Work has already started on the southbound Rappahannock River crossing, a major project that will add three lanes on Interstate 95 between U.S. 17 in Stafford County and State Route 3 in Fredericksburg.
Updated plans were unveiled Wednesday night for a companion project on the northbound side of the interstate.
Modifications could be made to the northbound design because the Virginia Department of Transportation plan has some alternatives. Decisions on those will be determined during construction. But the early version of the designs were on display Wednesday evening at James Monroe High School.
Like the southbound project, the northbound crossing will add three collector–distributor lanes running to the right of the three primary interstate lanes. Drivers each way will need to make an early decision whether to continue on the primary lanes or to exit onto the C–D lanes.
For the northbound project, the C–D lanes will start south of Route 3, which is where drivers will need to decide where they want to go.
“It’s very similar in nature to the southbound project,” VDOT’s Michelle Shropshire said of the way the new design will work. She gave a presentation to the more than 40 residents who came to see the plans, which were displayed on placards in the cafeteria.
The northbound project also calls for changes at the U.S. 17 interchange.
The ramp changes will include the closure of the cloverleaf from northbound I–95 to northbound U.S. 17. There are two options to use ramps to replace the cloverleaf.
The first option, which fits in the $132 million budget, adds three left-turn lanes where the current two-lane ramp is. That ramp now has only two lanes that lead traffic right toward U.S. 1. A red-light signal would manage traffic.
The second option, which currently exceeds the budget, would add a flyover ramp for traffic heading north on U.S. 17.
Another new ramp also will be added for southbound interstate traffic heading to northbound U.S. 17. The ramp will be managed by a red-light signal.

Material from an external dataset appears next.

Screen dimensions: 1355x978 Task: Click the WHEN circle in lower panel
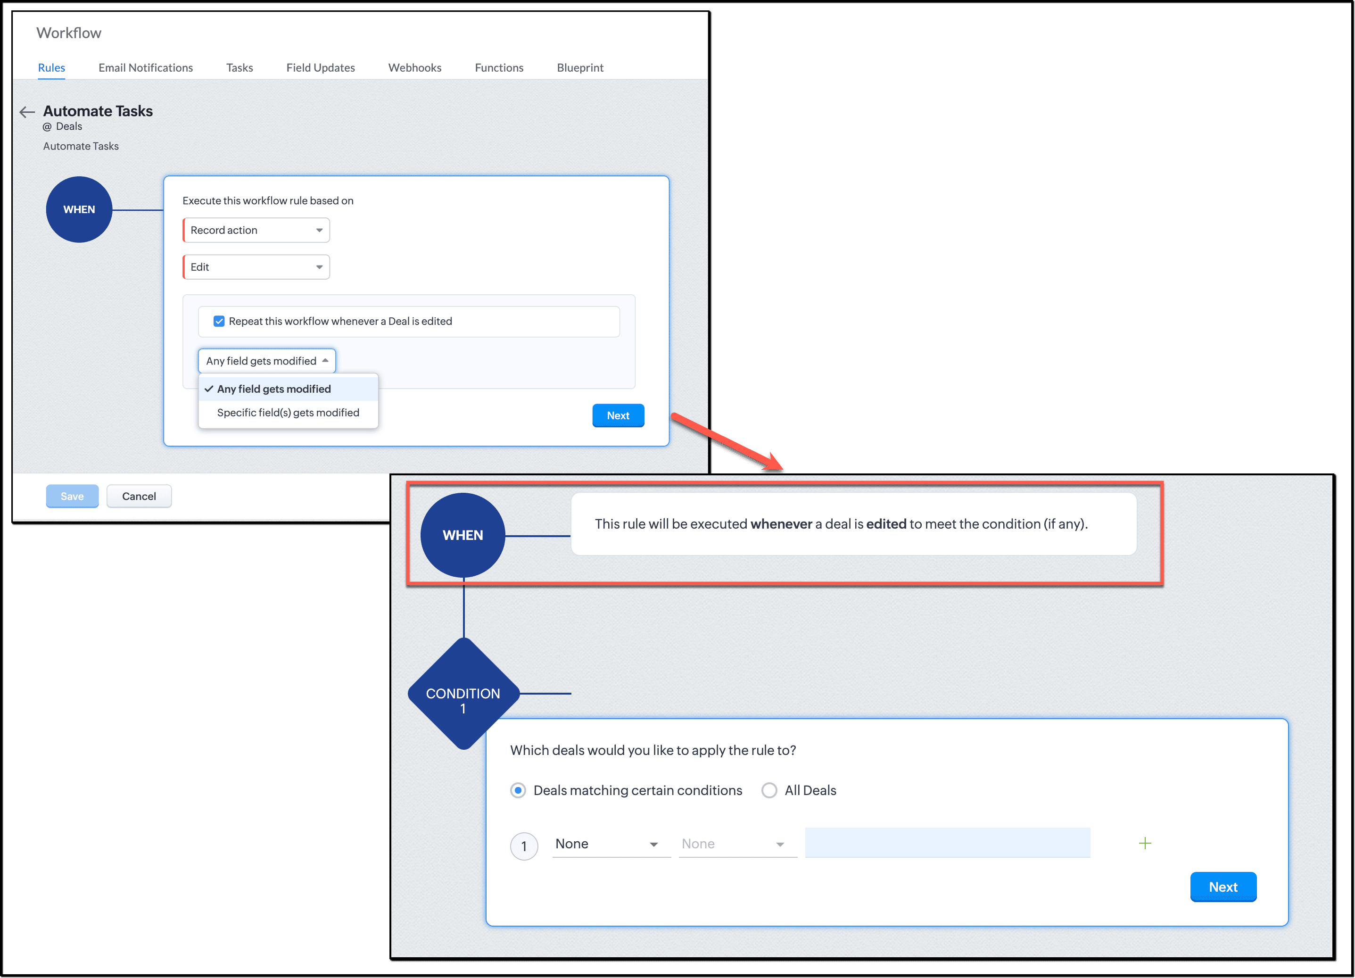click(463, 535)
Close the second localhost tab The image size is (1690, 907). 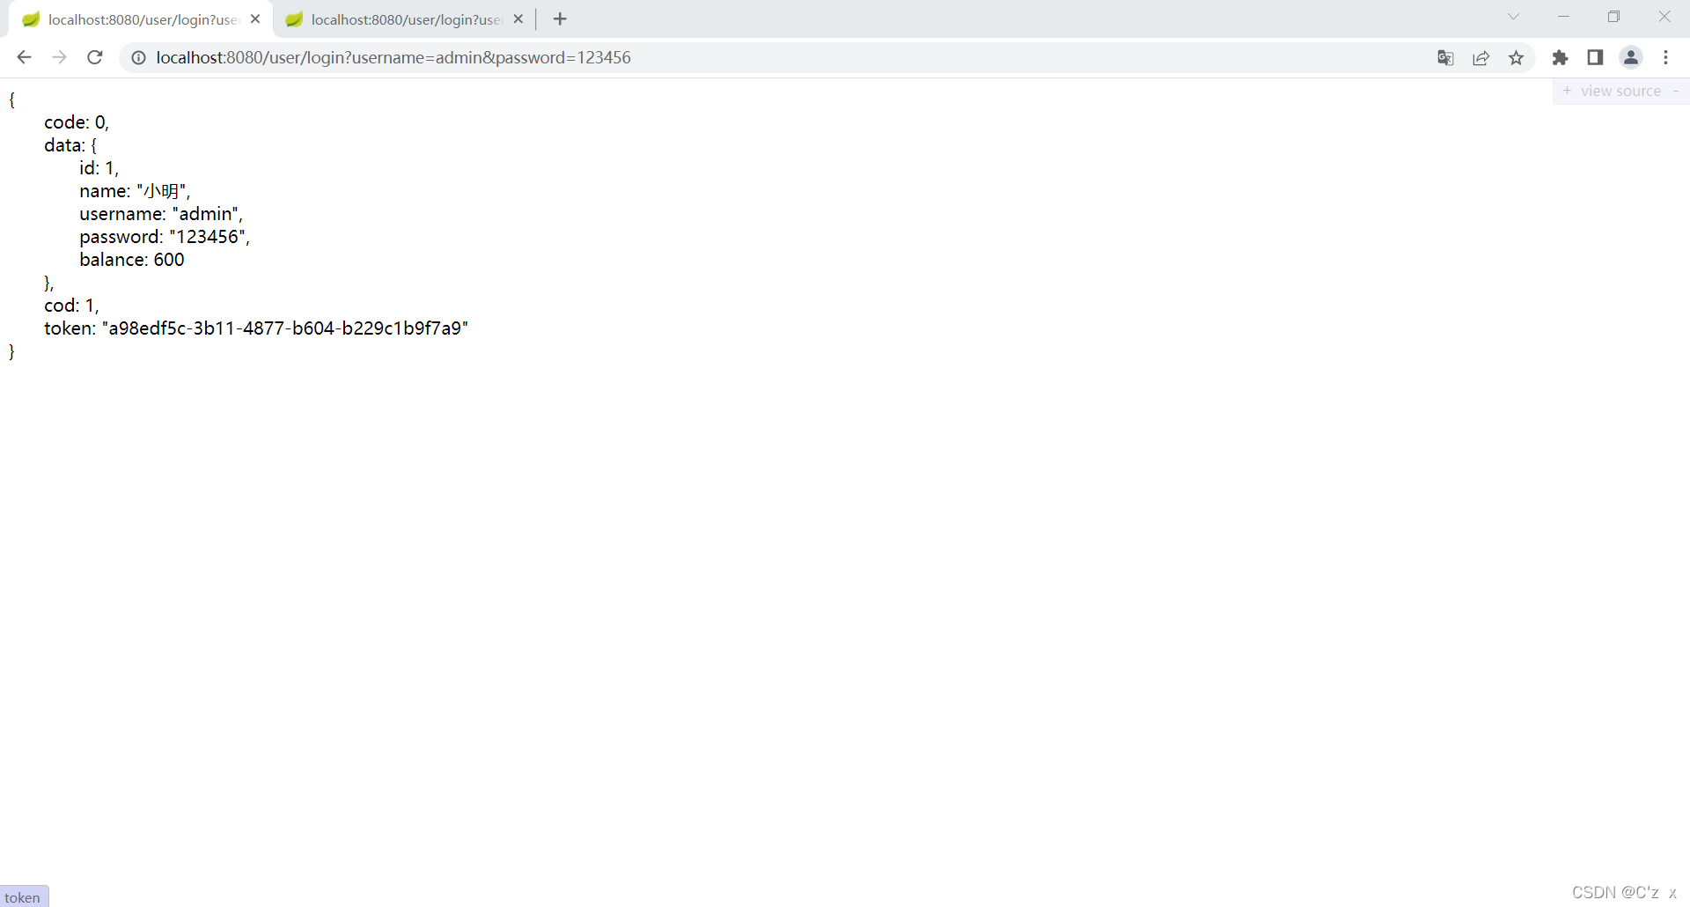click(x=518, y=18)
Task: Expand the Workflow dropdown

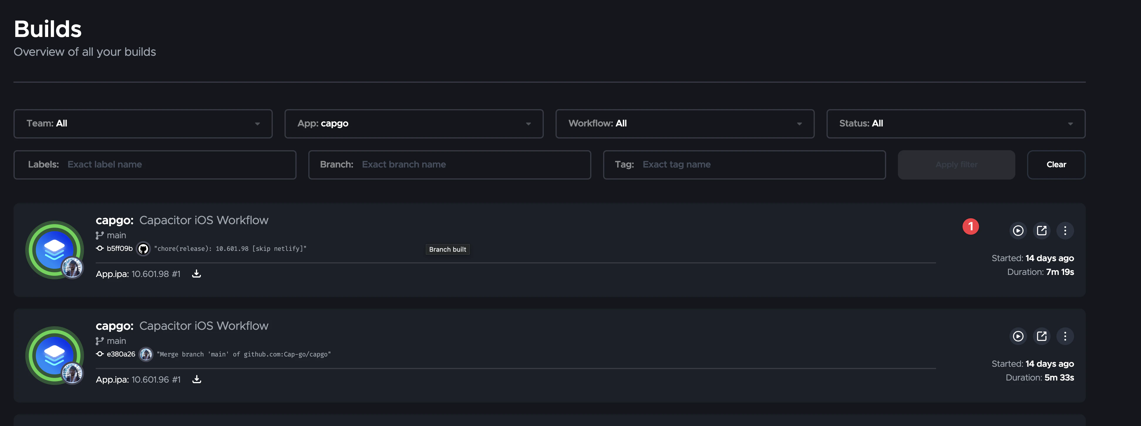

Also part of each project will be the addition of new spans across the Rappahannock River, inside the current bridges, along with the replacement of the U.S. 17 overpasses.
The southbound crossing project garnered funding in the first round the the state’s Smart Scale program in 2016.
The northbound project did not score well enough for state funding, but money was made available through an agreement between the state and Transurban, the operator of the express lanes, to lengthen the toll lanes about 10 miles to the U.S. 17 area in Stafford.
The crossing projects will run to the area of the extended express lanes when they are constructed.
Work on the southbound crossing project is still in the early stages, with completion scheduled to wrap up in 2022.
The northbound project is scheduled to get underway in 2020 and be completed by December 2023.
The crossing projects account for a big chunk of the approximately $1 billion in work along I–95 currently and in the coming several years as part of the Atlantic Gateway program.
The crossing projects are aimed at alleviating the bottleneck through the region.
Even with the express lanes, which run between North Stafford and Northern Virginia, congestion in the corridor remains a major issue.
In late 2017, the stretch of southbound I–95 from D.C. to U.S. 17 in Stafford was tabbed the “worst single traffic hotspot” in the nation by traffic data company INRIX Roadway Analytics.
The northbound side of I–95 also cracked the worst-of list, with a stretch from Massaponax to State Route 610 in North Stafford coming in as the seventh worst traffic hotspot in the nation.